Although students were angry about the changes, most had not actually read the terms of conditions. Many students obtained information about the changes from other individuals or twitter posts of certain selective phrases.
The culture of not reading has facilitated the over-reaction to the new terms by the public, leading to questions of who is correct. Has snapchat sold out and started to collect information? Has the story been blown out of proportion?
The diction in the private policy seems threatening, with phrases like, “you grant Snapchat a worldwide, perpetual, royalty-free… license to host, store, use, display… content in any form and in any and all media or distribution methods (now known or later developed).” With terms like this, it is easy to believe that Snapchat is collecting all of a user’s data for its own use.
However, the company has assured its users that these policies are only to provide the company immunity from having to pay royalties to its users. This allows Snapchat to be able to incorporate any advice or feedback you provide them or any ideas an individual gives without having to pay for the right to use them. The clause, which allows Snapchat to keep personal information for their own use, has to deal with already made public photos such as live local story contributions and profile pictures.
In addition to the changes regarding the terms and conditions, Snapchat has also changed their replay feature. Instead of one free replay every day, users are now allowed to purchase replays from the app store seemingly as many times as they want.
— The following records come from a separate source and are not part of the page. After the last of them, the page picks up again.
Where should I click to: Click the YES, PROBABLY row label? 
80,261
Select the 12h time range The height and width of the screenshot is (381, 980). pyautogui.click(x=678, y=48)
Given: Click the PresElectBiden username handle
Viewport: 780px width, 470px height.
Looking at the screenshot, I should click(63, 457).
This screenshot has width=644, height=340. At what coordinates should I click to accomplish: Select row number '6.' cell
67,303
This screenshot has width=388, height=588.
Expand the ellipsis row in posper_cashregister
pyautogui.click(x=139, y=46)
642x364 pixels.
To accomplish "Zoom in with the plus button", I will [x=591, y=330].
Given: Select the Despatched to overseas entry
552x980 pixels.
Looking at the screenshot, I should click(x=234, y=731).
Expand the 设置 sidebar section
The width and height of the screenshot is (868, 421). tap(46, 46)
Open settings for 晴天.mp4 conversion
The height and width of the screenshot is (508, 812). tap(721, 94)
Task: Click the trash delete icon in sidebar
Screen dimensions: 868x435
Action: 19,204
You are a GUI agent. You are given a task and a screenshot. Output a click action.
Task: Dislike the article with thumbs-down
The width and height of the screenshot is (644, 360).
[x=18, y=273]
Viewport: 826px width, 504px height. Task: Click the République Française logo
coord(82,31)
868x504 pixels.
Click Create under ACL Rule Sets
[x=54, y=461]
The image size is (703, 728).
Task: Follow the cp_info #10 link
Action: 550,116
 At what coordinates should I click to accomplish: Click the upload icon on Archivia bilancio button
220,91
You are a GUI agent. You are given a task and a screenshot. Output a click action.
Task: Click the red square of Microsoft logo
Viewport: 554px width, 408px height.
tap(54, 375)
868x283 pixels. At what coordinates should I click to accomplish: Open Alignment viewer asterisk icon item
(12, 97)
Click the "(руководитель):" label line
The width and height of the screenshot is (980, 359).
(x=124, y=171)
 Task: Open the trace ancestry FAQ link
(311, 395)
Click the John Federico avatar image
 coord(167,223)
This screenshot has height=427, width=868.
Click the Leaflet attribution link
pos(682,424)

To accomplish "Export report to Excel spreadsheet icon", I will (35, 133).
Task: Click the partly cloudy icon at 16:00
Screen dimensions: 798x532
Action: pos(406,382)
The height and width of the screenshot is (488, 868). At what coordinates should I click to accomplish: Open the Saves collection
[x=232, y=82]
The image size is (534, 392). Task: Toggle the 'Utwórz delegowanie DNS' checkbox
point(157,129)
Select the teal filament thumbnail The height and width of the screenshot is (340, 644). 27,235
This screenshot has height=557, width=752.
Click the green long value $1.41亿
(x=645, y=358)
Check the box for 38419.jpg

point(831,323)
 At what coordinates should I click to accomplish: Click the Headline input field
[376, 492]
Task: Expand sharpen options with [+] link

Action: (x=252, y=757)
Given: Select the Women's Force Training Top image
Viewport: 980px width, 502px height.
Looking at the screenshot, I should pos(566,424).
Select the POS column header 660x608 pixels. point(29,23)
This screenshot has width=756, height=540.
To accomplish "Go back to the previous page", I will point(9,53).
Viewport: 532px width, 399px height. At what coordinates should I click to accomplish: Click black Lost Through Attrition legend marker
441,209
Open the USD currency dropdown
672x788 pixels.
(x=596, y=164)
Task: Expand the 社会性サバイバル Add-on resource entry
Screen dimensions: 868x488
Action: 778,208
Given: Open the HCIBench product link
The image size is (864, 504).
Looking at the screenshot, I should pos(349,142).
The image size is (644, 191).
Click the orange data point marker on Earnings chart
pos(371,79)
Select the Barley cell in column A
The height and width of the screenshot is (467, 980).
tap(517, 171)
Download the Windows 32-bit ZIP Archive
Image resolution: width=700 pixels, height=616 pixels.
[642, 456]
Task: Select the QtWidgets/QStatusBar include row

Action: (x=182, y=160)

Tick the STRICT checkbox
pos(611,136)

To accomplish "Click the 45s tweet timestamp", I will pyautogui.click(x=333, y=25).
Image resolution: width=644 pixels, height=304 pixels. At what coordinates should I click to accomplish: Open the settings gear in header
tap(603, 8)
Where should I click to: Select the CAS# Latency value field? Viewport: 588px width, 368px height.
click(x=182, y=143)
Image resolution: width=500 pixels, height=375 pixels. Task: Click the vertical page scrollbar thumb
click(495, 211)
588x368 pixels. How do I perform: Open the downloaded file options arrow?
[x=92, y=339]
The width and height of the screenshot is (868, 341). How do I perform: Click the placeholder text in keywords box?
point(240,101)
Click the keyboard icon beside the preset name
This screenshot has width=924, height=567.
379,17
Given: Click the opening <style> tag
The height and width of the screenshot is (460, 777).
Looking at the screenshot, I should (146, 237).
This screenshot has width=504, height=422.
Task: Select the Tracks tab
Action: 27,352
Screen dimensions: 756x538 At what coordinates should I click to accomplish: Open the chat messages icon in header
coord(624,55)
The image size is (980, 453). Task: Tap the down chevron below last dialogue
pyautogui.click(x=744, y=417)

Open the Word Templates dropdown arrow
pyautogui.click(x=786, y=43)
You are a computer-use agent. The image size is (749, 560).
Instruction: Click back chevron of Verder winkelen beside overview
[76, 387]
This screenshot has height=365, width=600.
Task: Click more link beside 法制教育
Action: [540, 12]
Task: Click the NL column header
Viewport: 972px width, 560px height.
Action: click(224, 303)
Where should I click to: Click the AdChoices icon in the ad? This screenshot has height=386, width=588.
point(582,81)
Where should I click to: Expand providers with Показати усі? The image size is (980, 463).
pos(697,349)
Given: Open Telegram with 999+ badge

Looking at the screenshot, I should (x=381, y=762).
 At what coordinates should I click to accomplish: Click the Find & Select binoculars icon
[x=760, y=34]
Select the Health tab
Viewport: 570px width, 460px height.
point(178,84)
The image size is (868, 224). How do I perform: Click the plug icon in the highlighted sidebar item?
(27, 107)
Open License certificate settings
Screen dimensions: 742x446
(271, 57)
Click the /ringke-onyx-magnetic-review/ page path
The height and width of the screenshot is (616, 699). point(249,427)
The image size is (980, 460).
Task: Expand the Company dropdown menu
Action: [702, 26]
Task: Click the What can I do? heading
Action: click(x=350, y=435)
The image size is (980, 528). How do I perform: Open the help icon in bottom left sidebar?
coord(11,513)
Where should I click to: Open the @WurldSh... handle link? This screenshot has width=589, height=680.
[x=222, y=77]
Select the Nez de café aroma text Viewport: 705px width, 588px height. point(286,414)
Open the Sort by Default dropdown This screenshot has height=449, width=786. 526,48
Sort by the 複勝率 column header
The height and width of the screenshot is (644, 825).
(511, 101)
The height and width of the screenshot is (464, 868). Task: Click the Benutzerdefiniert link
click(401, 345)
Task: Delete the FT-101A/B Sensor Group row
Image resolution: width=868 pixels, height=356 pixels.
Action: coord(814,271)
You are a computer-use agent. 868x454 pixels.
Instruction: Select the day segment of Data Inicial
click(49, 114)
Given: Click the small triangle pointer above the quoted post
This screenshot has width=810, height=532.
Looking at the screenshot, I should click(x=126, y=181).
“I don’t really use the replay ever, but I guess having more replays would help me to remember older snaps I sent,” commented senior Matthew Wingate.
The movement to more in-app purchases was foreshadowed by ad-based snap stories appearing earlier this year.
Whether or not people should delete their snapchat accounts in response to this new update is undecided. However, nothing major has changed within the app, and users’ private images are still deleted off of the companies’ servers.